Полезем? — кивнул я на скальную стену.
— Тут нельзя — упадешь… С другой стороны тропа Кивающего Головой осталась.
Мы выбрались к подножию отвесной каменной стены, обдутой ветрами. Слои каменных пород лежали горизонтально слоеным пирогом. У основания останца был довольно широкий плоский карниз. Держась за стены, мы стали огибать «каменный чемодан» и скоро подошли к месту, где останец был косо срезан наподобие пирамиды. Слои, разрушенные временем, образовали естественные ступени.
По этим ступеням легко взобрались на плоскую вершину. Тут могли свободно поместиться несколько сот людей. Проталины обнажали мелкокаменистую поверхность, покрытую черным высокогорным лишайником с перепутанными, как проволока, стебельками.
— Смотри… Я обернулся.
— Боже мой!
Перед нами открывалась целая страна снежных сопок. Точно белые валы окаменевшего в бурю океана. Все сопки сверкали ослепительными бликами, а долины, врезывающиеся между ними, отливали сталью, словно огромные катки. Гололедица сплошным панцирем заковала снега…
Лишь вершины сопок там и тут чернеют проталина Ми. Но это крошечные островки среди океана обледенелых снегов. Да и не ко всем вершинам подступишься с оленями по скользким обледенелым склонам. Доступны для нас лишь те из них, что соединяются с плоскогорьями перемычками гребней.
Исцарапанными пальцами достаю карандаш и набрасываю в блокноте расположение спасительных сопок.
Теперь скорее вниз к табуну!
Но спуститься не так просто. Вонзая ножи в обледенелый снег, часа два сползаем по ступенькам. Собрались вшестером вокруг табуна. Гырюлькай каждому разрисовывает на листках из моего, блокнота путь к сопкам с проталинами.
Все молчаливы и сосредоточены. Косяки отбиваем без счета. И вскоре шесть косяков уводим в разные стороны. Белая долина опустела. Лишь одинокие яранги чернеют у подножия обледенелой сопки. Над ними реет красный флаг и вьется синеватый дымок.

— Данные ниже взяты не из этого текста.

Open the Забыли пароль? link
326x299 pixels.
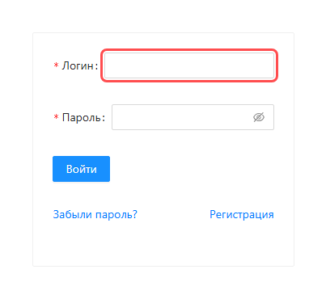coord(95,214)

В лагере остались лишь женщины: Эйгели и Ранавиаут. Они будут варить пищу, разыскивать нас по следам, привозить еду и чай. Мы стали людьми, живущими «на сендуке» без крова и пристанища, привязанными каждый к своему косяку. Куда заведет нас судьба?
Мне достался остаток табуна с тысячу важенок. Поглядывая на листок с приметами Гырюлькая, сверяясь с компасом, потихоньку тесню косяк на легковой нарте. Голодные олени послушно бредут, куда их гонят, словно понимая, что человек ведет их к спасению.

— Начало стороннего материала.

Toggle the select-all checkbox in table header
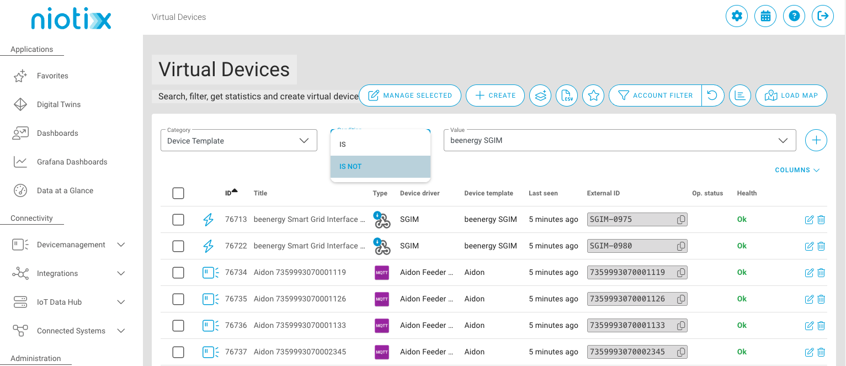Screen dimensions: 846x366 pyautogui.click(x=178, y=193)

Се иду — дикая, бесплодная тундра.
Сопку я нашел в верховьях бокового распадка. С трудом преодолев пологий, но скользкий склон, поднялись на» седловину. Ослабевшие олени тяжело дышат, часто ложатся передохнуть. На перевале оставляю свою истомленную упряжку. Дальше идем по гребню.

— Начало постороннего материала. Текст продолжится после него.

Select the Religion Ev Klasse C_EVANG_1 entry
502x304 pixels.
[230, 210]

Ну и длиннющий путь! Вытянувшись бесконечной лентой, бредем и бредем по узкой, как лезвие ножа, перемычке. Справа и слева круто спадают обледенелые скаты. Неверный шаг и… покатишься неудержимо бог знает куда. Чуя опасность, олени осторожно переставляют широкие копыта, украшенные мохнатыми «щетками».
«Может быть, ошибся и гоню косяк к обледенелой вершине, где нет никаких проталин?»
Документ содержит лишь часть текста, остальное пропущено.